Not sure what datasheet are you looking at, but the SGS Thompson one I´m looking at states +/-15V ... whichb reaqds as "15V either way", not "15+15V=30V" as you seem to assume.
And 15V peak is quite consistent with the roughly 7V per BE junction estimated by PRR .
And even so, damage will be nil if current is limited by a series resistor.
 
Even after 50 years still the same mistakes are maDe.

+- meaning "either way", wEll maybe, thanks! But datasheets of some bipolar opamps state a maximum differeNtial input voltage of only +-2.5V. I know also from first-hand experience, that 7V is too much for a BE junction.

In my circuits input currents Are Limited, positive input by 22KOhms DC and 2K2 AC, and negative one by the standard 22K/680 feedback network.

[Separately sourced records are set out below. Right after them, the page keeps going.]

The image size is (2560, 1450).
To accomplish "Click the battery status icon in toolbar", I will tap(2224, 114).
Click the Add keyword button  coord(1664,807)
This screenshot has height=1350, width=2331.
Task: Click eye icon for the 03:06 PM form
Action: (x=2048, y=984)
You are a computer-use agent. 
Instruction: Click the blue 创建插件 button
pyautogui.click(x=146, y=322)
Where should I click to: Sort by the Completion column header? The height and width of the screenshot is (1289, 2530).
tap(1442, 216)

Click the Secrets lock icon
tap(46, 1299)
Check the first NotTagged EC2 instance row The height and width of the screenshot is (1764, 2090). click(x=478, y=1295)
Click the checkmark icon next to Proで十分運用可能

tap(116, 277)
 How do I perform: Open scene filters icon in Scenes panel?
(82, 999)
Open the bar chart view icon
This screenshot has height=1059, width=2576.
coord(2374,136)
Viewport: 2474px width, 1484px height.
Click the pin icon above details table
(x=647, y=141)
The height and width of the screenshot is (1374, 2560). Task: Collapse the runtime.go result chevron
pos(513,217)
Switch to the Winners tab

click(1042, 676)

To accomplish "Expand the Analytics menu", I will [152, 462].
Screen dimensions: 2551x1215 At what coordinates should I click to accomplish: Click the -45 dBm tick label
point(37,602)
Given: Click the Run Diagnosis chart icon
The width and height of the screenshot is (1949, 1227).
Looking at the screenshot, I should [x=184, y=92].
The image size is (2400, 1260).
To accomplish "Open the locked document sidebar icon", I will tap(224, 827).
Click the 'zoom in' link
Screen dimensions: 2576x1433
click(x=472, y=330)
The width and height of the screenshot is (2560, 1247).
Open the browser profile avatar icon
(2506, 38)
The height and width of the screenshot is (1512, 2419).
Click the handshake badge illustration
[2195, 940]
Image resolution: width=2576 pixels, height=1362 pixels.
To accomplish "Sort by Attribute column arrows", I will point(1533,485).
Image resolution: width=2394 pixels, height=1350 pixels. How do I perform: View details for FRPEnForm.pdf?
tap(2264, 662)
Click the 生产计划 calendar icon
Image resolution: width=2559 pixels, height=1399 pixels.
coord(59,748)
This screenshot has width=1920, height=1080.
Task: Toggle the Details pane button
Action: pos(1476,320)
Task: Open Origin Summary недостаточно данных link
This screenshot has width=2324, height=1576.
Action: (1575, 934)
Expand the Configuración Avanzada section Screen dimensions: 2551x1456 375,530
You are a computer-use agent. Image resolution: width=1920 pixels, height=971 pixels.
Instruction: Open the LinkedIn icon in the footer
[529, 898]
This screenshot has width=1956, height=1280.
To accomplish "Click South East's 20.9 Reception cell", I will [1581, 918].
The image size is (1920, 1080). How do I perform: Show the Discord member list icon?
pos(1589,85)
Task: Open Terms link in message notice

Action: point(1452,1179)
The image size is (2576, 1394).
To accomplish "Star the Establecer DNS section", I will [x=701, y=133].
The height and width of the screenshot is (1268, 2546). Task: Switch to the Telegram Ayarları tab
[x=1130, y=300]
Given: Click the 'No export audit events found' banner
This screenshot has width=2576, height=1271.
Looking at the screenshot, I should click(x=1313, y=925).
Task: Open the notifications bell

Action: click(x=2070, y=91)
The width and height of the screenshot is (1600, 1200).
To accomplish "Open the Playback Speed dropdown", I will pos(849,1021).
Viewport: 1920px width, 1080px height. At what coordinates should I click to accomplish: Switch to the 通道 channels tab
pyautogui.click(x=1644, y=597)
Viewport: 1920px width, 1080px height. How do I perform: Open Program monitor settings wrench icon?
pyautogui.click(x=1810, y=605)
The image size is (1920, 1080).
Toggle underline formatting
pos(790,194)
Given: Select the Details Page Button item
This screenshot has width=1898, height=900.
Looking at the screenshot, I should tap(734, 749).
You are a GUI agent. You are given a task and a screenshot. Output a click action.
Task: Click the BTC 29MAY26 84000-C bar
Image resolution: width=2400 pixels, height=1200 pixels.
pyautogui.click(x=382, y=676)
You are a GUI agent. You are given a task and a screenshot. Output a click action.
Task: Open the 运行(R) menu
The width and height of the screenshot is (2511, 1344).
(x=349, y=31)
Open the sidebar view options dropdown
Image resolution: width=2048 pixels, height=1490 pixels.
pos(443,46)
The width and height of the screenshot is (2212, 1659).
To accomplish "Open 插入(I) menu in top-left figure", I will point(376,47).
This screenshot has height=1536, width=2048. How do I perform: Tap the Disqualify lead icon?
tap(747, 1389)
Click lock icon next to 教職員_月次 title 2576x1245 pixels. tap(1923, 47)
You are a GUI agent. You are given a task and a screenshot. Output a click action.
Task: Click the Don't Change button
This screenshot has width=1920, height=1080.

Yet input stages broke.
 
These chips are purpose built for industry. They are ubiquitous in consumer products. They were not designed to be high power op amps. You can actually buy high power op amps and they cost a lot more than the LM and TDA series audio amplifier chips.

They're affordable, simple to use, and respond very well to all the gilding the lily (or polishing the turd) stuff we like to do here. They're so easy and cheap to use that a DIYer is virtually obliged to do something with them.

But maybe you should buy a couple of those power op amps (which are really designed for use in industrial servo systems) and see what you get. Some of them work with higher voltages. I bet you could make a nice power amplifier out of some of them, but they sure are expensive.